Dolls ain’t just for girls

The Good Doll’s goal is to reinterpret cultural heritage in a contemporary light

Samiya Chopra

On a quiet afternoon in Belagavi, seven-year-old Vedant carefully buttons a tiny shirt on his doll. He’s just returned from a pretend picnic and is now getting his little companion ready for bedtime. The doll has thick brown-black hair and a soft, round face. Vedant’s mother, Deepa Kurer, found it at The Good Doll, a homegrown initiative that creates fabric dolls rooted in Indian culture, made by women artisans in the Nilgris. “My son loves playing with both toy cars and kitchen sets, and I don’t find anything odd in this,” says Kurer firmly. “I was looking for a doll that boys can play with, because markets are only filled with Barbies.” The Good Doll came to her rescue.

The idea was born in 2017, when Sunita and Suhas Ramegowda left behind their high-rise life in Bengaluru and moved into a modest, century-old home nestled in the Nilgiri hills. In that quietude, what began as an idea for a baby hamper turned into something far more powerful. Sunita stitched together a doll—Indian-looking, rooted in tradition, and free from plastic perfection. That first doll was Nilah, a 10-year-old girl from the Nilgiris, living on a farm with her large family. “For children to engage and create a universe, they need stories, characters; they need to make the doll a real person,” Suhas says. The startup soon embraced minimalism, sustainability, and cultural authenticity.

The dolls wear traditional Indian garments—saris, mundus, cotton dresses with local prints. Their names are as grounded as their design: Nilah, Mira, Raagu, Malai.

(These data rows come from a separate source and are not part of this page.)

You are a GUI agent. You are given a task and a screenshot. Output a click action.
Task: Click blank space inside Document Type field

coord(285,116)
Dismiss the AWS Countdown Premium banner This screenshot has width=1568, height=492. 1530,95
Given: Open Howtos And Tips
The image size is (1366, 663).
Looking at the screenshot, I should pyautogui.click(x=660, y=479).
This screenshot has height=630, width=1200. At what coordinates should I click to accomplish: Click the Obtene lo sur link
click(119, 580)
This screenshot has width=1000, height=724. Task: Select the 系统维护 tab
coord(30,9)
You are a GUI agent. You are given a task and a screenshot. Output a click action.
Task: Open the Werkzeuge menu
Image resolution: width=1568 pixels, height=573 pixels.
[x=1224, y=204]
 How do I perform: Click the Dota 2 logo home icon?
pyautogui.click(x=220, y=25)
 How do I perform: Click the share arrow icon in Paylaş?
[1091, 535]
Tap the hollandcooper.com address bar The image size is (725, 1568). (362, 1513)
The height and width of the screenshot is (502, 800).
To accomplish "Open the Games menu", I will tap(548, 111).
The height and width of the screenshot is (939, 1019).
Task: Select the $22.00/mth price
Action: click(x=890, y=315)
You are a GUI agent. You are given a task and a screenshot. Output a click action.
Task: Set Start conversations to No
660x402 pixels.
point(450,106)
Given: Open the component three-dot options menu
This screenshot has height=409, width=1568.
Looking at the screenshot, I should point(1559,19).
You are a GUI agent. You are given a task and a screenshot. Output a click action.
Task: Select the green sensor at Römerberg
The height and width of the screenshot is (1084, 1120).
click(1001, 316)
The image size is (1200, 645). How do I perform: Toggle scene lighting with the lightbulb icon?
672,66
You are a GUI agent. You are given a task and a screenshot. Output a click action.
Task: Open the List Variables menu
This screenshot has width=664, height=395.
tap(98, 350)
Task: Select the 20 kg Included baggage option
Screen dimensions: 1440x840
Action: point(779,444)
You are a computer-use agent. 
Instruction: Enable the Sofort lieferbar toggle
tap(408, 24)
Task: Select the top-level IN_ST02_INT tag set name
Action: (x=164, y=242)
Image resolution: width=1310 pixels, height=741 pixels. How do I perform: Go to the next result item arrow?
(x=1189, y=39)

What makes The Good Doll more than just a toy brand is its impact on the local community. Women from indigenous villages in the Nilgiris are trained and employed to handcraft these dolls. “Being surrounded by dolls, their workspace is a playfield,” says Suhas. The dolls also draw in unexpected buyers: grown women. “Some women buy Nilah for themselves,” Suhas smiles. “They see her and are engulfed by nostalgia.” Priced between `650 and `1,250, the dolls are available through www.thegooddoll.in.

Next, the couple plans to expand Nilah’s universe through picture books, animations, Amul-style comic strips, and mobile games rooted in regional cultures. Each story arc will see Nilah visiting a new Indian state, dressed in traditional attire and introducing children to diverse lifestyles, foods, and festivals.

“The intent is not to push children back into history,” Suhas clarifies, “but to bring back cultural aspects from the past, give them a fresh, contemporary context, and strengthen today’s culture.” Because Nilah isn’t just a doll.